Single by Jordan Adetunji

from the album A Jaguar's Dream
- Released: 19 May 2024
- Length: 2:02
- Label: 300
- Songwriter: Jordan Adetunji
- Producers: Prodbyli; VillaBeatz;

Jordan Adetunji singles chronology
| "Zack & Cody" (2024) | "Kehlani" (2024) |  |

Music video
- "Kehlani" on YouTube

= Kehlani (song) =

2024 single by Jordan Adetunji

"Kehlani" is a song by British rapper and singer Jordan Adetunji, released on 19 May 2024. Named after the American singer Kehlani, it went viral on the video-sharing site TikTok and is considered Adetunji's breakout hit.

[Supplied data]:
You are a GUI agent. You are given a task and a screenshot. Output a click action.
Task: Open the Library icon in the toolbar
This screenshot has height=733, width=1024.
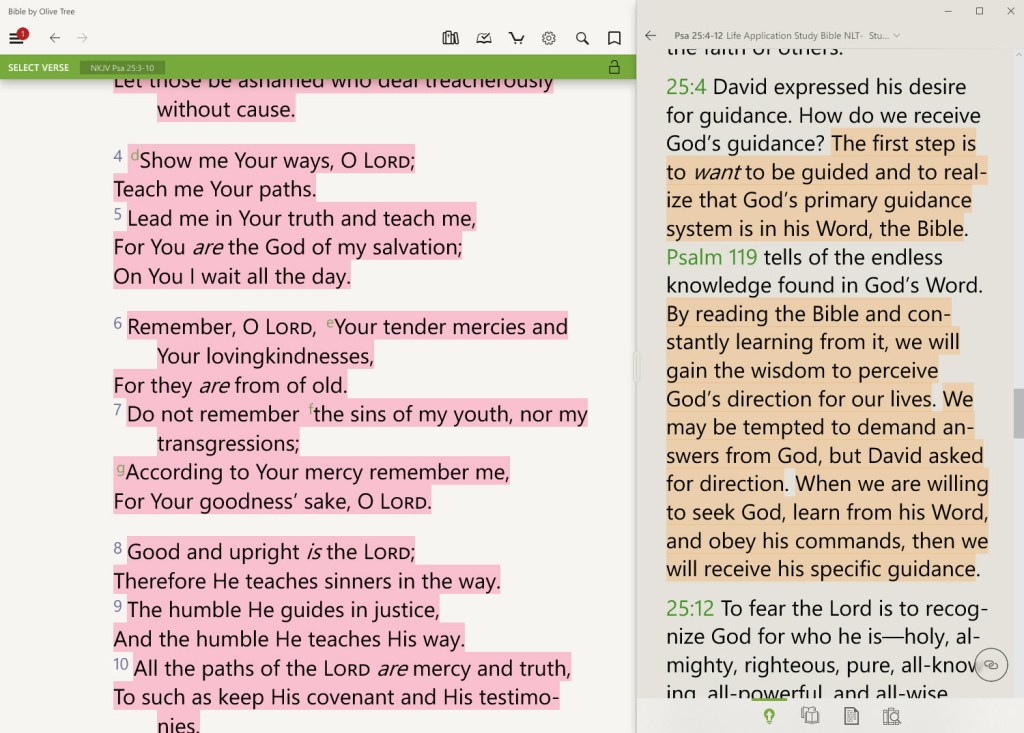click(450, 38)
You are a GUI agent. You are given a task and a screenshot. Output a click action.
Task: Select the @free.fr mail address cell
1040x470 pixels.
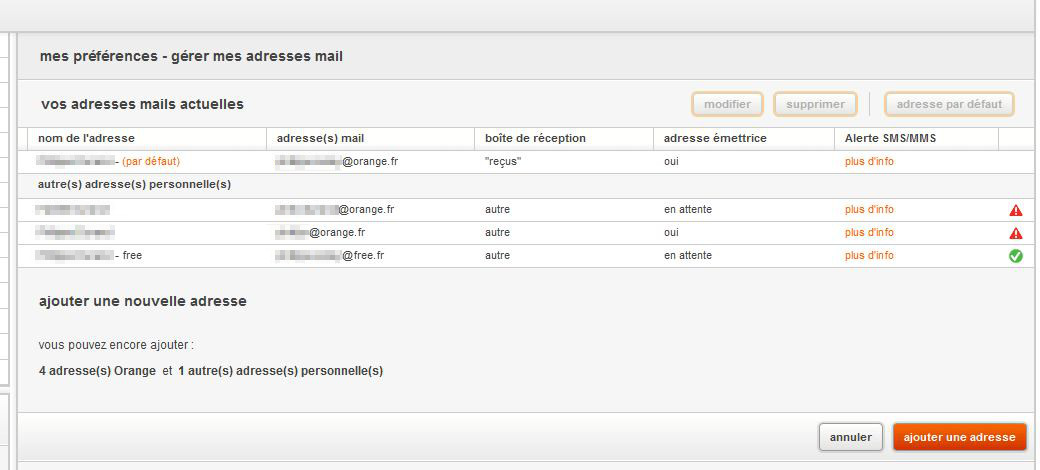330,256
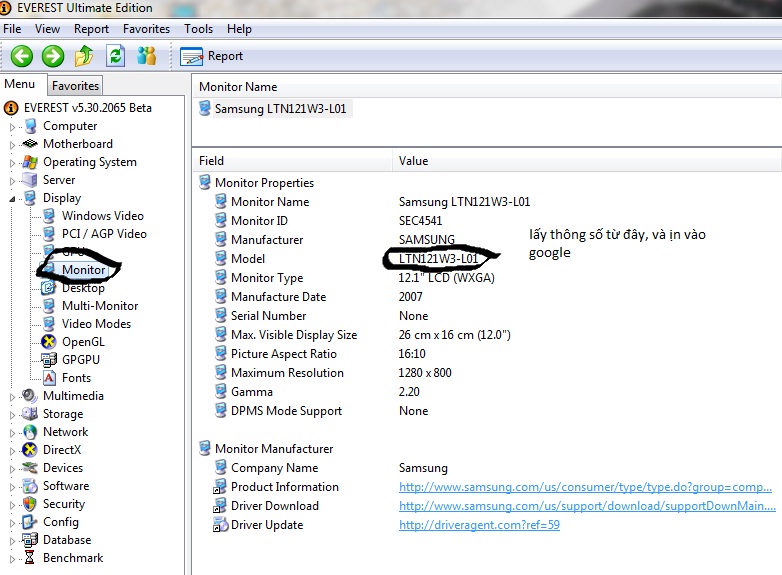
Task: Open the Tools menu
Action: [x=198, y=29]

[Problems and tasks]:
1. In the Kehlani article above, which site did the song go viral on?
2. Please print the passage of the Kehlani article starting at the words "Jordan Adetunji singles" and ending after "Adetunji's breakout hit.".

[Solutions to the tasks]:
1. The song went viral on TikTok.

2.
Jordan Adetunji singles chronology
| "Zack & Cody" (2024) | "Kehlani" (2024) |  |

Music video
- "Kehlani" on YouTube

= Kehlani (song) =

2024 single by Jordan Adetunji

"Kehlani" is a song by British rapper and singer Jordan Adetunji, released on 19 May 2024. Named after the American singer Kehlani, it went viral on the video-sharing site TikTok and is considered Adetunji's breakout hit.